• Selected extract:
::::::

Release Notes for Nvidia Bright Cluster Manager 9.2-6

== General ==
= New Features=

  • Add support for weave networking in Kubernetes
  • Add support for installing Kubernetes 1.24

= Improvements =

  • Ubuntu 20.04: update to 20.04.5.
  • Update coredns to 1.9.4 for Kubernetes 1.24
  • Update lua to 5.4.4 (CVE-2022-28805)
  • mlnx-ofed57: added mlnx-ofed57 packages for installing the Mellanox 5.7 OFED stack.

= Known issues =

  • Upgrading the CM packages on SLES12 can result in a conflict between the cm-dhcp and the base distro dhcp packages. It is safe to answer “yes” to replace the conflicting dhcp files with files from cm-dhcp

== CMDaemon ==
=Improvements=

  • exclude all /snap/.* mount points from the “procmounts” sampler, which otherwise creates unnecessary metrics in CMDaemon
  • Copy the file cluster.csr.new to all head nodes during install-license
  • Increase the default for Kubernetes kubelet’s --max-pods from 50 to 110 for new installations
  • Allow the administrator to configure the proxy-mode in the Kubernetes kube-proxy role via the revision parameter

= Fixed Issues=

  • An issue with the JSON whoami API call returning a username instead of a profile
  • An issue with removing OSDs from a Ceph cluster if the corresponding OSD nodes are down
  • An issue where the version config file timestamps (versionconfigfiles=yes) are always set to the Unix epoch (1970)

::::::

• Material supplied:
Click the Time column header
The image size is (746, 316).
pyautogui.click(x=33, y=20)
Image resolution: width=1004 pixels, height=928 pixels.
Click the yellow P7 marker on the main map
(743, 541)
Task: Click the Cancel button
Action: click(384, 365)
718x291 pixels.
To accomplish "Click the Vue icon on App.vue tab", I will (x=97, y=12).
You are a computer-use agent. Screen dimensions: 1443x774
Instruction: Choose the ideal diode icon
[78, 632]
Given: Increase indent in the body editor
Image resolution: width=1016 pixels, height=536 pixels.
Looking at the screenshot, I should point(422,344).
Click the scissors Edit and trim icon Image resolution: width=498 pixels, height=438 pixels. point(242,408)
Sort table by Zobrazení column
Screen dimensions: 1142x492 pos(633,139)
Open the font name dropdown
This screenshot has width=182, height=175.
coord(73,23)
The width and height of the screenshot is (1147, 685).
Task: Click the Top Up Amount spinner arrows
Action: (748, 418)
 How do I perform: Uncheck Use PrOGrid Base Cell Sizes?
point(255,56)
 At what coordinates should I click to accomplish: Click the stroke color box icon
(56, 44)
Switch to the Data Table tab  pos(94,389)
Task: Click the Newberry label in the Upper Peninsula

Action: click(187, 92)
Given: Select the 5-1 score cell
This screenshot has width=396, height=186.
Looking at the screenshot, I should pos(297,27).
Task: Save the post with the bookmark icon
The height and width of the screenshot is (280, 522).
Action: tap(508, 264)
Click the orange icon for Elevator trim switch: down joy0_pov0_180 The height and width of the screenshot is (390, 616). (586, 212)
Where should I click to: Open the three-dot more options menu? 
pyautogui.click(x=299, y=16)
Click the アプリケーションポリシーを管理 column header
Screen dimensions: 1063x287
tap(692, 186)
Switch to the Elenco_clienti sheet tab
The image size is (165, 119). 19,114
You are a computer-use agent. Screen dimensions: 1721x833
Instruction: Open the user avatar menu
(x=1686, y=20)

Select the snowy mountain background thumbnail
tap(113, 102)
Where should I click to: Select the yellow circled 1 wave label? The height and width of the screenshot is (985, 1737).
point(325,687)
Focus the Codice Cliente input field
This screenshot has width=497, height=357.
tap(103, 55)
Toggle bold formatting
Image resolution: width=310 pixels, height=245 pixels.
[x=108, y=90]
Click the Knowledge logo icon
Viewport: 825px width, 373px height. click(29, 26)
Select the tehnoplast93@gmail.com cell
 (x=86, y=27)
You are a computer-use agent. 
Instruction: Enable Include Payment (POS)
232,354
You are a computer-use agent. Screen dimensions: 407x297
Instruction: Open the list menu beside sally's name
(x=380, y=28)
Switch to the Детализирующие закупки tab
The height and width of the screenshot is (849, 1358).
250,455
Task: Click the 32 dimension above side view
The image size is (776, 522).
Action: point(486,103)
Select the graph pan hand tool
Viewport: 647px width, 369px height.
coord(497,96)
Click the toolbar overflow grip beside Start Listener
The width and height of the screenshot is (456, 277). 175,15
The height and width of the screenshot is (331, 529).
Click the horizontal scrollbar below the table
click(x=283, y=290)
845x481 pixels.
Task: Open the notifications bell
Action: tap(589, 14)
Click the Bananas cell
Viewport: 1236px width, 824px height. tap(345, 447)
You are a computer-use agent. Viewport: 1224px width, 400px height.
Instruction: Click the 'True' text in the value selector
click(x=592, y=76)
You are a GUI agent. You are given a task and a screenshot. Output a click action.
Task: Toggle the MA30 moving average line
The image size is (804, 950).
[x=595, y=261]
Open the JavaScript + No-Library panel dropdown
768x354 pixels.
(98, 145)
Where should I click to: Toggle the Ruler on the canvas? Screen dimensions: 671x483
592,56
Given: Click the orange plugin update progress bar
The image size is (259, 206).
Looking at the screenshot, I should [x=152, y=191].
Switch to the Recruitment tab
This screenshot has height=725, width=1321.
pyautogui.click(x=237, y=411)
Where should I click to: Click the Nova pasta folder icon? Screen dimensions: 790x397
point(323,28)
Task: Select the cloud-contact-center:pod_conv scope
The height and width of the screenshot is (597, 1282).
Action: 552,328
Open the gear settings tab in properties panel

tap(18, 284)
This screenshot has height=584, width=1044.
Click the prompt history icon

::::::

• Required actions:
(a) Answer these questions from the release notes, one per line:
(i) Which version is lua updated to, and which CVE is cited for it?
(ii) For new installations, what is the new default for Kubernetes kubelet's --max-pods?
(iii) Which sampler has all /snap/.* mount points excluded from it?
(b) Retype the portion of the release notes that begins at the words "Release Notes for" and stops after "to 5.4.4 (CVE-2022-28805)".
(c) Decide whether each statement agrees with the release notes, answering yes or no and quoting the words that settle it:
(i) The release adds support for installing Kubernetes 1.24.
(ii) Ubuntu 20.04 is updated to 20.04.4.
(iii) On SLES12, answering "yes" to replace the conflicting dhcp files is unsafe.

• Worked solutions:
(a)
(i) Lua is updated to 5.4.4, citing CVE-2022-28805.
(ii) The new default is 110, up from 50.
(iii) The "procmounts" sampler.

(b)
Release Notes for Nvidia Bright Cluster Manager 9.2-6

== General ==
= New Features=

  • Add support for weave networking in Kubernetes
  • Add support for installing Kubernetes 1.24

= Improvements =

  • Ubuntu 20.04: update to 20.04.5.
  • Update coredns to 1.9.4 for Kubernetes 1.24
  • Update lua to 5.4.4 (CVE-2022-28805)

(c)
(i) Yes: "Add support for installing Kubernetes 1.24"
(ii) No: "Ubuntu 20.04: update to 20.04.5."
(iii) No: "It is safe to answer “yes” to replace the conflicting dhcp files with files from cm-dhcp"